Mediation in Greece
Mediation has been introduced into the Greek legal order as a tool for resolution of civil and commercial matters following Directive 2008/52/EC of the European Parliament and of the Council of 21 May 2008 on certain aspects of mediation in civil and commercial matters, concerning mediation in cross-border disputes. However, the number of mediations carried out in Greece since then has been very low, especially compared to the number of litigations that followed the court path and could have been mediated.
In order to implement the said Directive, the legislature enacted Law 3898/2010, which served further as a means to introduce mediation as a dispute resolution tool for both domestic and cross-border civil and commercial matters. The provisions of Law 3898/2010 where soon to be complemented by a series of other provisions, concerning among other issues: the establishment of mediator training and certification standards and procedures; a national code of conduct for mediators; judicial mediation; the possibility to file a motion for mediation during a pending legal action, or a formal notice of one, and the possibility of the judge to suggest mediation; and the obligation of lawyers to name mediation as an option for their clients.
Mandatory Mediation, as introduced by Law 4512/2018, came then into effect last January 2018 to establish mandatory attendance of the parties at a first joint session to be informed about mediation and to explore the possibility of mediating their dispute: no obligation to participate further in the procedure was required.
In November 2019, the Greek Ministry of Justice introduced the new, revised Mediation Law 4640/2019, coming into effect gradually from 15 January 2020, which broadens the application of mandatory mediation to most civil and commercial disputes before Greek Courts. Law 4640/2019 provides that civil and commercial disputes of a national or cross-border nature, existing or future, may be subject to mediation, provided that the parties have the power to dispose of the subject matter pursuant to the provisions of substantive law.

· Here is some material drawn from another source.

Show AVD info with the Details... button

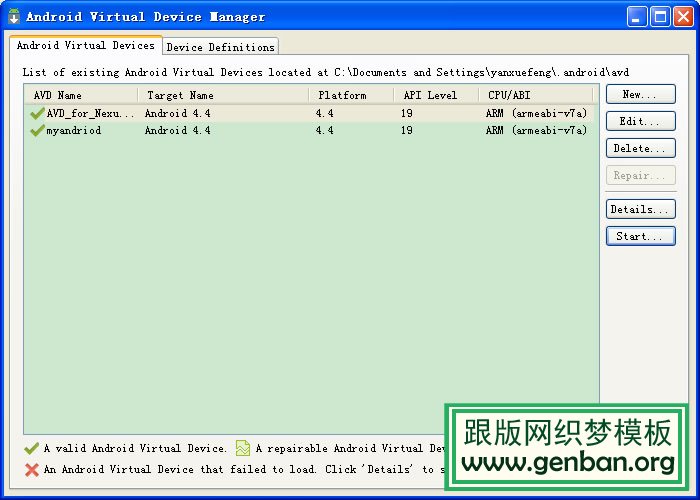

Prior to appealing to the Court, Law 4640/2019 introduces an obligation for the lawyer to inform her/his client in writing on the option of resolving the dispute, or part of it, through mediation before seeking recourse to the courts, as well as about the obligation to attend a mandatory first joint session to be informed about the possibility of mediating her/his dispute. This document must be signed by both the lawyer and the party and is submitted together with the civil action in order to for the latter be admissible.
Civil and commercial disputes under the standard civil procedure falling under the competence of the Single and Multi-Member Courts of First Instance and certain family disputes will have to go through a mandatory first joint mediation session. This session shall take place no later than twenty (20) days after the mediator has received the request of a party seeking to recourse to mediation. If any of the parties resides abroad, the said deadline shall be extended up to thirty (30) days, following the day on which the request is sent to the mediator. The mandatory initial mediation session shall be confidential, and records shall not be kept.
After the completion of the initial joint session, a report is drawn up by the mediator, signed by the mediator and all the participants, and if a lawsuit is filed or if it has already been filed, this report is submitted together with the action to the court. If not, the lawsuit is rendered inadmissible. This record shall indicate the manner in which the mandatory initial meeting was notified to the parties and whether they attended the meeting. The Law provides for certain monetary penalties, of an amount not less than 100 euros and no more than 500 euros, in case one of the parties does not appear in the first joint mediation session.
The Law came into force on 30 November 2019, however, states that the provisions on a first joint session will apply as from 15 January 2020 for family disputes and as from 15 March 2020 for lawsuits under the competence of the Single and Multi-Member Court of First Instance.